Some signs of an unhealthy gut include upset stomach (gas, bloating, diarrhea, constipation, heartburn), unintentional weight changes, lack of sleep or sleep disturbances, skin conditions or irritations (eczema), autoimmune conditions, or food intolerances. Researchers and physicians are finding more and more conditions that are directly linked to gut health.
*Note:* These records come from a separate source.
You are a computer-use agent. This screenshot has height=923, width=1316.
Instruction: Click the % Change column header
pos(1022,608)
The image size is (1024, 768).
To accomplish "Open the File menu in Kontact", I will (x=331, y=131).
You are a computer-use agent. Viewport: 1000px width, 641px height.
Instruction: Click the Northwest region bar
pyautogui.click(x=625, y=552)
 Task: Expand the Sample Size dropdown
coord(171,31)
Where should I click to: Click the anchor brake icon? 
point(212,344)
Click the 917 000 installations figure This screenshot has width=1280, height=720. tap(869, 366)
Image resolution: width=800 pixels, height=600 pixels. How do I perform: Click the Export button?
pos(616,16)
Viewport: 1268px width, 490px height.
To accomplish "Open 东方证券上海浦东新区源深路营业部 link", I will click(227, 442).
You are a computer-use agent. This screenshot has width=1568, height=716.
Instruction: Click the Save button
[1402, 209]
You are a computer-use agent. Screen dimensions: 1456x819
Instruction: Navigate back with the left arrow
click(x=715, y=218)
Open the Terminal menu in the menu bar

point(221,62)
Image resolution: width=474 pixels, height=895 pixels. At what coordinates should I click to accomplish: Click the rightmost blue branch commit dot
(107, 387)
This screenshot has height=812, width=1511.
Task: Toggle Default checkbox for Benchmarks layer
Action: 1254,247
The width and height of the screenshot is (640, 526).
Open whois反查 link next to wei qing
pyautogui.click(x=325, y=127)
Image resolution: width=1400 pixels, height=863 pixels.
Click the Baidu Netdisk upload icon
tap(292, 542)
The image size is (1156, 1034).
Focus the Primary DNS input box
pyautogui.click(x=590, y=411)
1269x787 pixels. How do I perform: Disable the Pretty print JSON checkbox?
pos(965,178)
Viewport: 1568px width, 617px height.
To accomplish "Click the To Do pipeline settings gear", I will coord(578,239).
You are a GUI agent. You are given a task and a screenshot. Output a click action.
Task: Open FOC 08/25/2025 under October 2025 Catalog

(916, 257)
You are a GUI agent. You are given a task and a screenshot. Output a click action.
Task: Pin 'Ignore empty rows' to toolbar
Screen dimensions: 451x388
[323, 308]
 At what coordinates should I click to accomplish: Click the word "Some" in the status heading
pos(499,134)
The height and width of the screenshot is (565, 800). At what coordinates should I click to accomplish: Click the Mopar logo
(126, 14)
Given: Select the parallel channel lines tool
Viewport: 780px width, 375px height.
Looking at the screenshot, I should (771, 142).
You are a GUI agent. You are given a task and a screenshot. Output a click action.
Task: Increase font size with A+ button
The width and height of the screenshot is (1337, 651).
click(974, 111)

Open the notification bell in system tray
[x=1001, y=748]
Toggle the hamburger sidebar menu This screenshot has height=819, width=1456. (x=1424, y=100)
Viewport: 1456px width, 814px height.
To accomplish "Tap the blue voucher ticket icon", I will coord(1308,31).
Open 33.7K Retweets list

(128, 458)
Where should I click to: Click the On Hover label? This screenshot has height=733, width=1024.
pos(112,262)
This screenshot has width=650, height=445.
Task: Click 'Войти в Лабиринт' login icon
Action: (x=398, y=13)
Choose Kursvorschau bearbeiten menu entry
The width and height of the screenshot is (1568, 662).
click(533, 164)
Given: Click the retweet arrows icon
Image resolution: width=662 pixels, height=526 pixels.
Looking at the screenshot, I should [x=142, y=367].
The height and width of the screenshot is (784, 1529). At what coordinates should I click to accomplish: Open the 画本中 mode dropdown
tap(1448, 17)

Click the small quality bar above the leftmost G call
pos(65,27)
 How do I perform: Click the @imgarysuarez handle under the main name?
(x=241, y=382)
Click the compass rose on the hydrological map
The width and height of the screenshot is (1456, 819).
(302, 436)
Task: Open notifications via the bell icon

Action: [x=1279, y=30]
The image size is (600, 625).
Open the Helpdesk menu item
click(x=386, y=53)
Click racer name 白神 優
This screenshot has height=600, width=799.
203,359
Now comes the big question: what do you do? Fortunately there are a lot of ways you can change your gut health. It definitely takes time, but you will notice a difference in how you feel.

The Healthy Gut

Here are some things to do to prevent bad bacteria from forming in your microbiome, and boost those healthy bacteria levels to increase your gut health. Even if you don’t experience any symptoms mentioned above, these are good practices to keep your whole-body health in check:

  • Lower your stress level. Easier said than done, of course! Exercise, meditation, socializing with friends and family, and even having a pet are all ways to reduce stress.
  • SLEEP! You truly do need that uninterrupted 7 to 8 hours of sleep every night. Believe me when I tell you that sleep really matters! My gut health tells me when I am not sleeping well. I can’t digest any food properly and I feel groggy, bloated, and ill half of my day. As soon as I have several days of good sleep in a row, my body thanks me and responds appropriately.
  • Eat slowly and chew your food. Your food will digest better, and it helps decrease any bloating, gas, constipation, etc.
  • Stay hydrated. Staying hydrated helps the mucosal lining of the intestines and promotes digestion.
  • Take prebiotics (food) or probiotics. This is something you should discuss with your physician or healthcare provider because probiotics are not for everyone. Prebiotics are in foods and help generate good bacteria. Some examples are bananas, apples, oats, garlic, and onions. Probiotics are actual living bacteria and can be taken in a supplement form or in foods such as yogurt, kefir, and kimchi. Too many probiotics can cause bacterial overgrowth, so be sure to discuss it with your physician.
  • Check for food intolerances. If you notice consistent gas, constipation, bloating, rash, nausea, fatigue, or abdominal pain after eating certain foods, you may have a food intolerance. Your healthcare provider can help you test for these. Once you identify trigger foods and eliminate them, your digestive system and how you feel may improve.
  • Change your eating habits. Eliminating processed foods, trans and hydrogenated fats, refined oils and sugars, conventional meats, and even pasteurized dairy products could lead to better gut health and a healthier microbiome. These foods have been shown to cause inflammation in the body, which can contribute to an unhealthy gut.

It’s Your Turn

This is a lot of information, and may even sound overwhelming! However, this is an important part of living a healthy lifestyle. Much of your body functions based on your gut health. The healthier your gut, the healthier you are in general. I am speaking from experience when I tell you that making the small changes listed above can truly help you feel better and be healthier.